In fact, we should see advanced civilizations everywhere – Dyson spheres, stellar engineering, artifacts scattered throughout the solar system. But we don’t. So where is everybody? Hence the paradox: something has to give in this logic. We’ve got one, if not many or all, of these statements wrong. Which one?
First elaborated in 1996 by economist Robin Hanson. The gist of the Great Filter argument is simple: very few, if any, civilizations in the universe reach the advanced spacefaring stage.
That’s it. Fermi’s paradox breaks down into the assumption that intelligent spacefaring civilizations are common.
Given that humanity is on the verge of achieving routine spacefaring status, the Great Filter might seem a little ominous. But it doesn’t have to be. The point is that we don’t know when or where the filter actually occurs. There are a lot of steps between “random planets with the right elements for life” and “vast interstellar empire.”

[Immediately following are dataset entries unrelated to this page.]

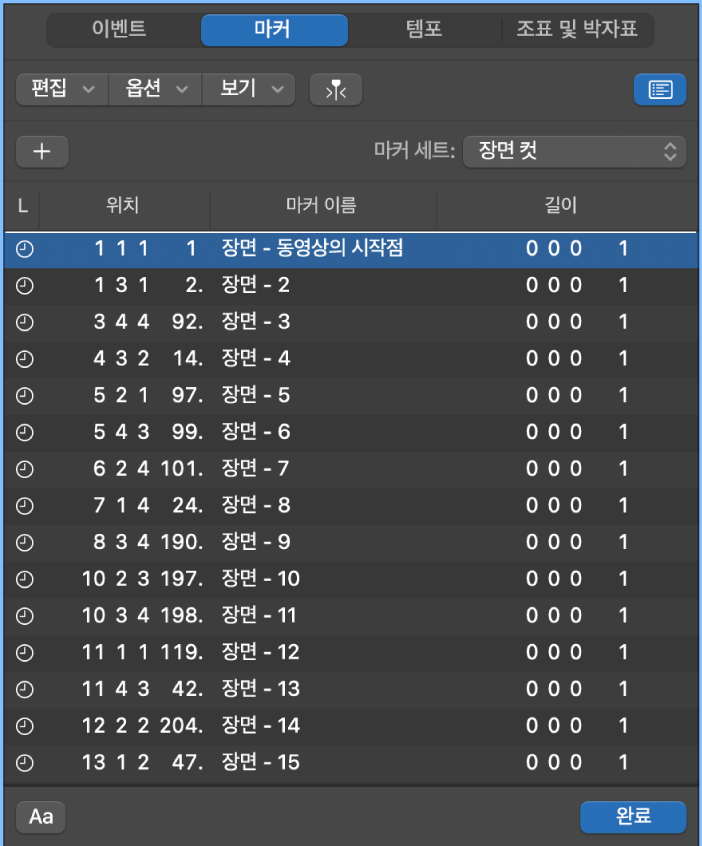Open the 편집 dropdown menu

point(61,89)
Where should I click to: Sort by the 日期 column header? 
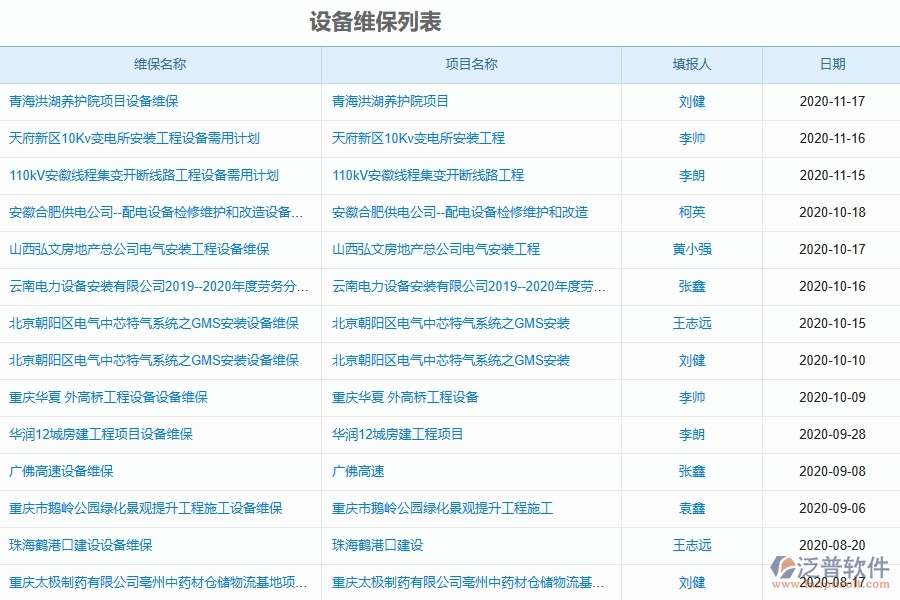(x=832, y=63)

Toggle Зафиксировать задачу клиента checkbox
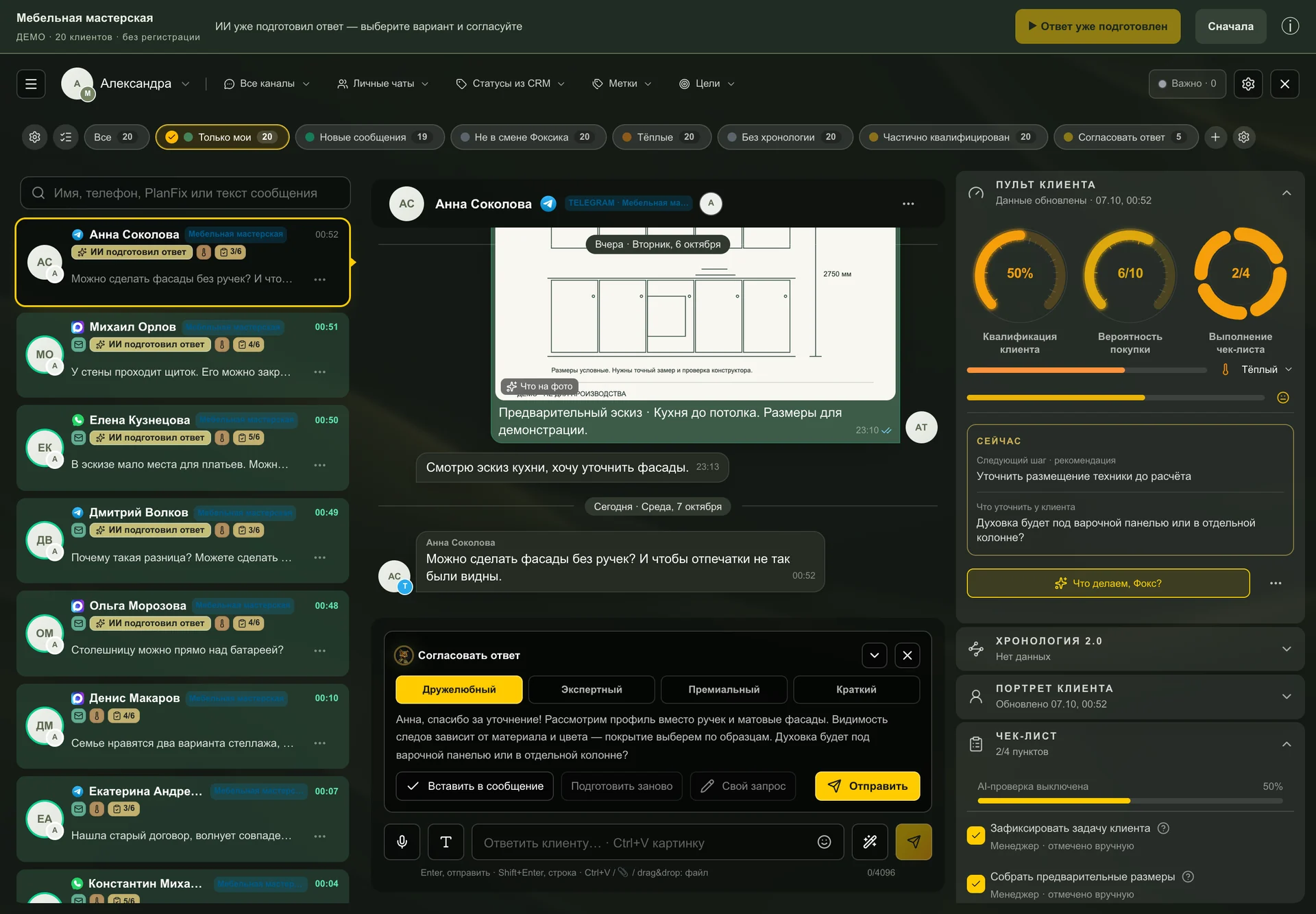click(976, 836)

Hansen breaks this down into nine distinct steps needed to move life from the smallest to the largest: the right star system, reproductive molecules, prokaryotic life, eukaryotic life, sexual reproduction, multicellular life, some vague category of intelligence (such as using tools), an advanced civilization with the ability to colonize, and finally, when all the pieces are in place, a massive galaxy-wide explosion of life.